**Task prompt**
Write the next part of the reflection on a mother's death, starting after its last sentence.

**Text segment**
◇ ◇ ◇ ◇ ◇ ◇ ◇
I was able to have many good conversations with my mom in her last days. There is nothing I needed to say. Thanksgiving was a good time to be with her, to talk, and just enjoy her one last time. I am grateful for those moments with her. I was also blessed to talk to her Tuesday night, and say goodbye. Many people never get to say goodbye to the ones they love, and I was able to. She told me she loved me, and I could tell her that I loved her, and that I would be ok. Apparently, she couldn’t really talk after that night. Even if I had been home, I wouldn’t have been able to say anything I hadn’t already, or to interact with her much.

Now, I can continue my life. I’ll never forget her, nor would I want to. I’ll have nights of great sorrow, as I remember what I have lost. I’ll have moments I pick up the phone, about to call and tell her something, only to remember that form of communication no longer works. I’ll long for the things a mother does to her child, the ways she spoiled me, the pet peeves she tried to instill in me, and the meals only your mother can make. But now I know she is at peace, and I can live my life without worrying for her.

She’d want me to do that too. We both knew from the beginning of summer that her time was short, and I asked if she wanted me to take the semester off, or at least think about it. Without hesitation, the first time I brought that idea up, she said she wanted me to live my life independent of her cancer. It was perhaps the one best way she could resist cancer: to keep it from affecting the lives of those around her any more than it had to. So I know that she’d want me to be laughing with my friends again, to be talking about what I want to do, my dreams, my ideas, my plans, and to be living a normal life.

She is interwoven in the fabric of that life, and living it will reminder me of her every day, but that is the way I want it. I don’t want to dwell on what has been lost, but to remember what I had. I don’t want to feel sorry for myself, but to enjoy what God has given me. The past several days, and ultimately the past several months have reminded me of how much I have. I am a truly blessed man.
◇ ◇ ◇ ◇ ◇ ◇ ◇
Saved data entries:
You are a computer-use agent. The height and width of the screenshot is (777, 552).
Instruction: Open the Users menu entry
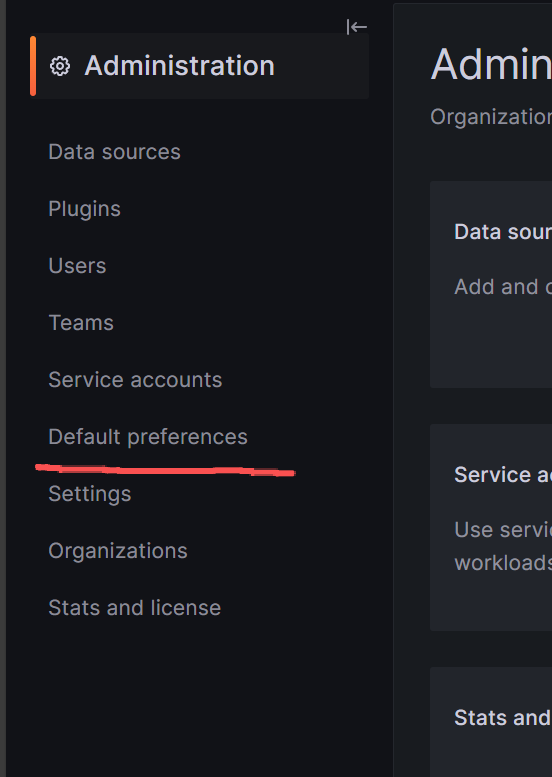click(x=77, y=266)
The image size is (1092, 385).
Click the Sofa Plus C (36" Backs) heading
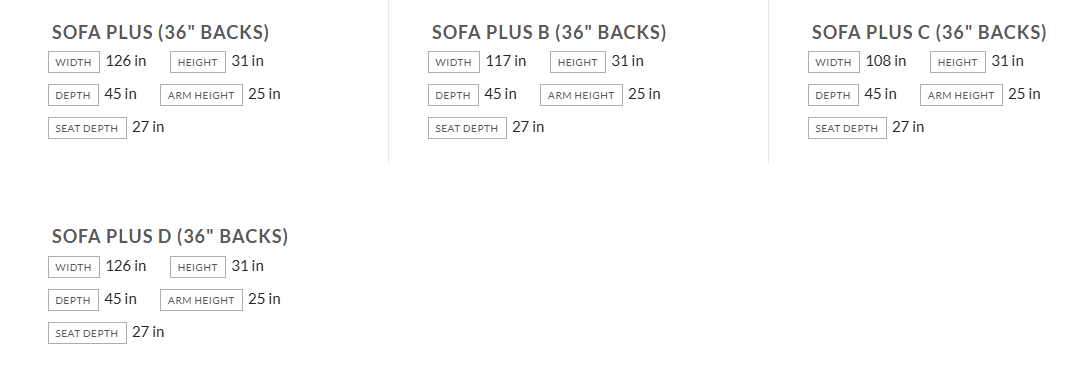point(929,32)
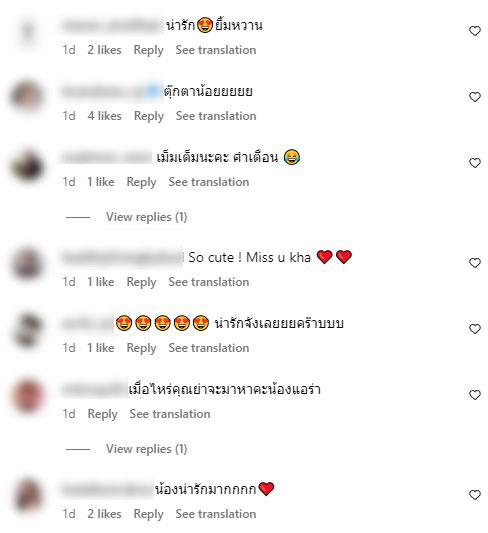This screenshot has width=488, height=533.
Task: Like the "น่ารัก ยิ้มหวาน" comment with heart icon
Action: coord(474,31)
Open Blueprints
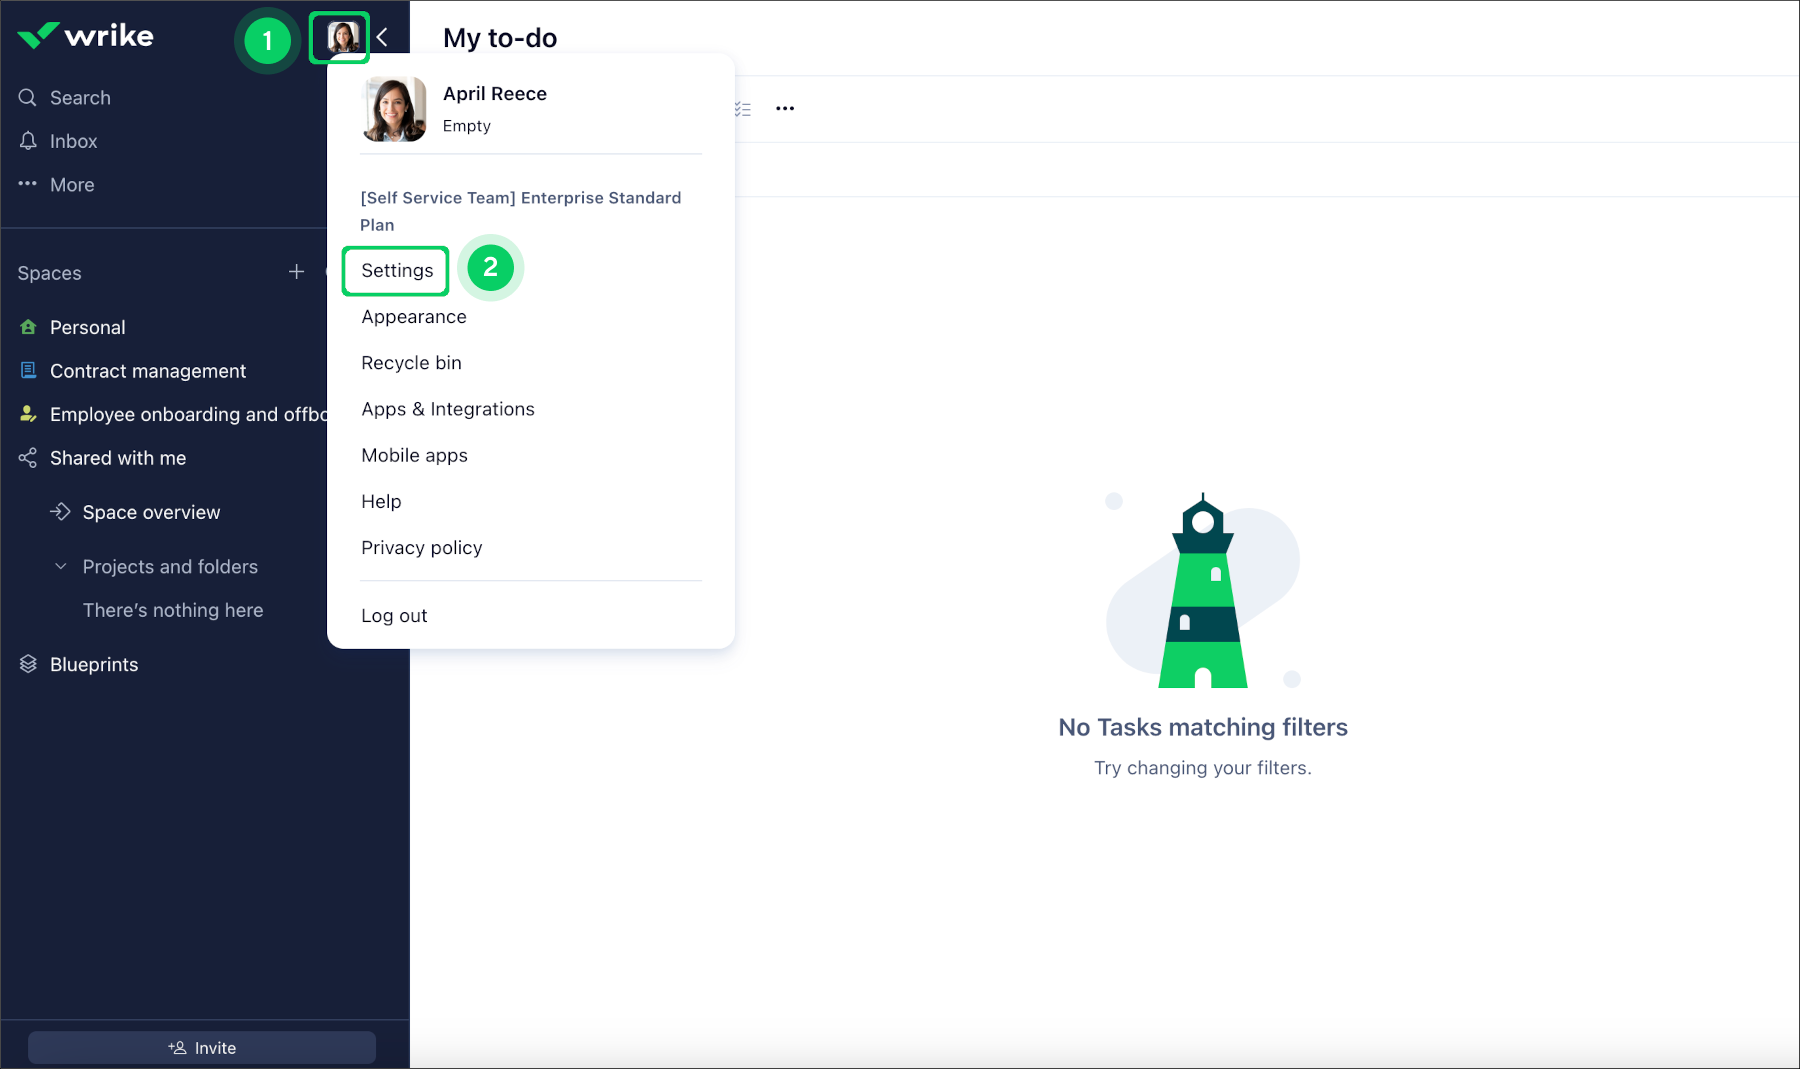 [93, 665]

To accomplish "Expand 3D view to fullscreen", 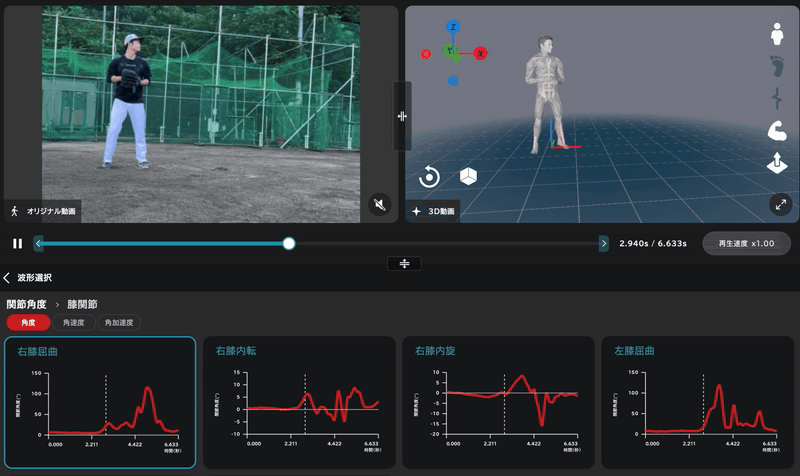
◇ ◇ ◇ ◇ ◇ ◇ ◇
**Task response**
To each and everyone in my life, I can’t express how much you have meant to me in this time of my life. I am so wonderfully supported by each of you. The hugs, the offers for rides, and “what every I can do for you” is so incredibly meaningful and incredible. God’s grace has shown through each of you. I couldn’t possibly ask for a better group of people to surround me right now. I am so grateful for the ways you have made my day easier, listened to me laugh, relax, talk, and be silent. If there is one thing I do wish I could tell my mom right now, it is how far above and beyond each of you has gone, and how well supported I have felt. That is no small matter, and has made one of the worst possible situations be experienced in the best possible way.

I don’t mind being asked how I am, how my family is, if I miss her, what my plans are, or any of that. Please don’t feel shy about asking those questions. Know that if ever in the coming days, it’s too much for me, or I just don’t want to, I won’t. If I need to be alone, I will be; and if I need to be quiet, I’ll let you know. Don’t feel the pressure of trying to know whether you should ask me or not; just ask. I both need and want to talk about my mom’s life, and all the good things that go with that; and I may need times to just shake my head and wonder why this happened.

I’m leaving on Sunday. My dad and brother are well, and we’ve already had some good conversations about everything; her life, our feelings, our hopes, and what is to come.

I’m at peace, and things will be alright. It’s as though I’m listing to the dishwasher right now; the kitchen is clean, that task is done, and I’m moving on with my evening. The machine hums methodically, normally. I can rest knowing that is over, and continue on with my night. The sound of a dishwasher is so normal, and peaceful—all is well.

So I’m sitting right now, pondering the wonders of God’s blessing, celebrating the life I was privileged to be a part of, and contemplating what the future holds. I’m sitting, listening to the dishwasher.